Even if I had held, therefore, that the attachment was wrongful, I would have awarded only nominal damage. 20. Having regard to my finding on issue No. 1 my answer to issue No. 2 is that this issue does not arise. As the attachment was not wrongful according to my opinion the Plaintiff cannot claim any damage. Issue No. 3. The only other question is whether the Plaintiff can claim refund of the sum of Rs. 8,648-5-6, which he deposited with the Sheriff. The Plaintiff's payment under the circumstances, which I have found under Issue No. 1, cannot be said to be a payment under the coercion of wrongful attachment of his property, so that the Defendant could be required to return the money u/s 72 of the Indian Contract Act.
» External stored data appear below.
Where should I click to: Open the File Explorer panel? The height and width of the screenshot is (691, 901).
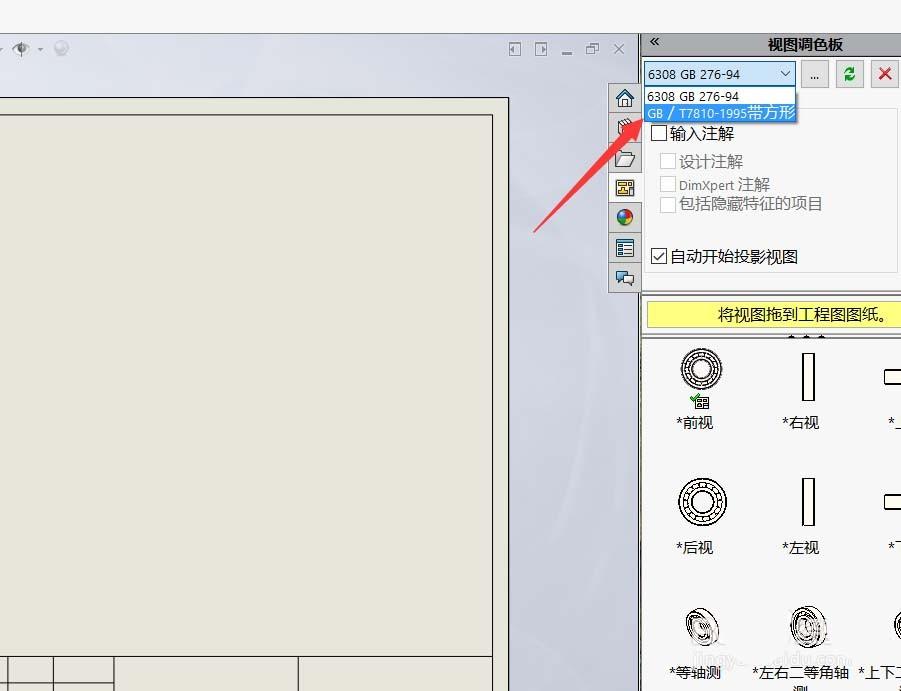click(625, 158)
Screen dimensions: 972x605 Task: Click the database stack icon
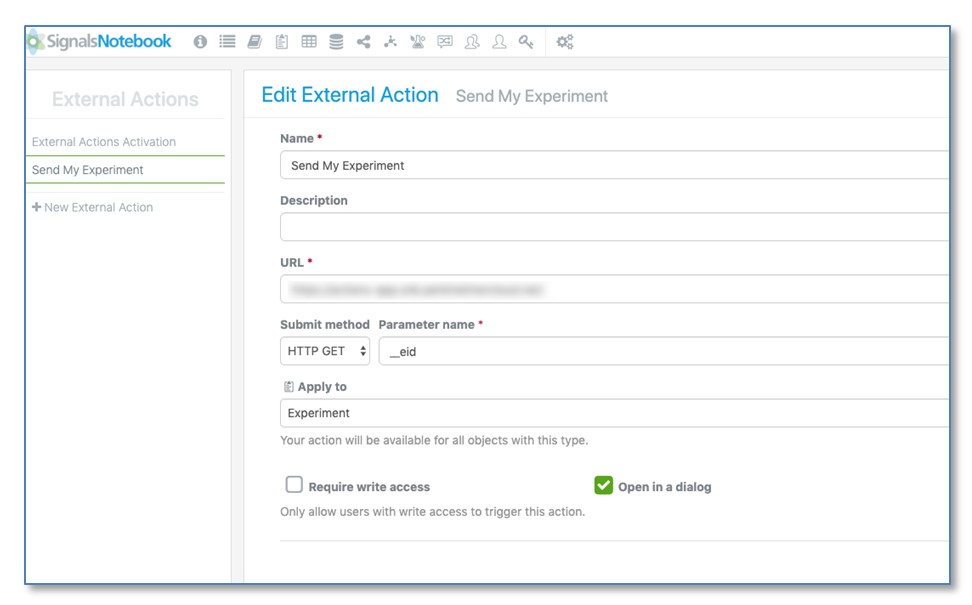point(336,42)
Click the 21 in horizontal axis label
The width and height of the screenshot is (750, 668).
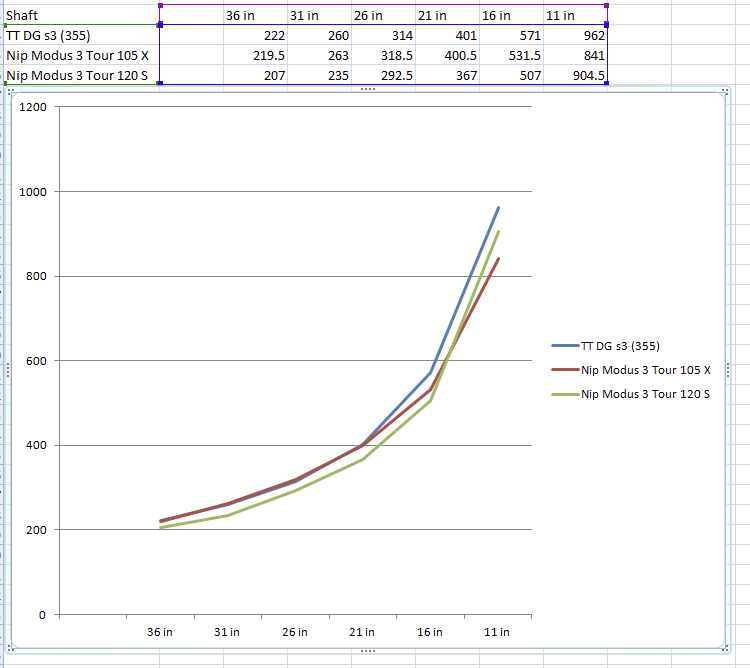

This principle was settled and laid down by the Privy Council in Kanhaya Lal v. National Bank of India, Ld. ILR (1913) Cal. 598 : L.R. 40 IndAp 56. The payment in this case, therefore, by the Plaintiff can only be regarded as voluntary and the Plaintiff is not entitled to return of the said money. 21. In my judgment and for the reasons stated above, this suit fails on the merits and is dismissed with costs. The injunction is dissolved. 22. Cerfied for two Counsel.